# Step 1: Prepare Data

To load the raw molecule data for experiment, do the following:

1. Find the molecular file in mol2 format from the [Protein Data Bank](https://www.rcsb.org/downloads/ligands) (PDB) and download it. In this example, [117 ligand](http://www.rcsb.org/ligand/117) is used.
2. Upload the molecular file to the directory **source/src/molecular-folding/molecule-data**.
3. Update the parameter 'raw_path' to be the relative path of the file.
4. Update the parameters 's3_bucket' and 'prefix', which are used to store the optimization results. 

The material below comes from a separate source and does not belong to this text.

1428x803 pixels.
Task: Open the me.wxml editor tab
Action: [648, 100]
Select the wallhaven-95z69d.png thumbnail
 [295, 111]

    **Note**: You can use the S3 bucket name in the CloudFormation output.

In [None]:
from utility.MoleculeParser import MoleculeData
from utility.QMUQUBO import QMUQUBO
from utility.AnnealerOptimizer import Annealer
from utility.ResultProcess import ResultParser
import time

timestamp = time.strftime("%Y%m%d-%H")

In [2]:
# initial parameters for experiment data
s3_bucket = f"xxxx" # the name of the bucket
prefix = "xxxx" # the name of the folder in the bucket

raw_path = './molecule-data/117_ideal.mol2' # the mol2 file for this experiment

In [3]:
mol_data = MoleculeData(raw_path, 'qmu')

data_path = mol_data.save("latest")

num_rotation_bond = mol_data.bond_graph.rb_num
print(f"You have loaded the raw molecule data and saved as {data_path}. \n\
This molecule has {num_rotation_bond} rotable bond")

INFO:root:parse mol2 file!
INFO:root:finish save qmu_117_ideal_data_latest.pickle


You have loaded the raw molecule data and saved as ./qmu_117_ideal_data_latest.pickle. 
This molecule has 23 rotable bond


After running, the result
will be saved as **qmu_117_ideal_data_latest.pickle**
and **data_path** will be updated. The output shows that this molecule has 23 rotatable bonds.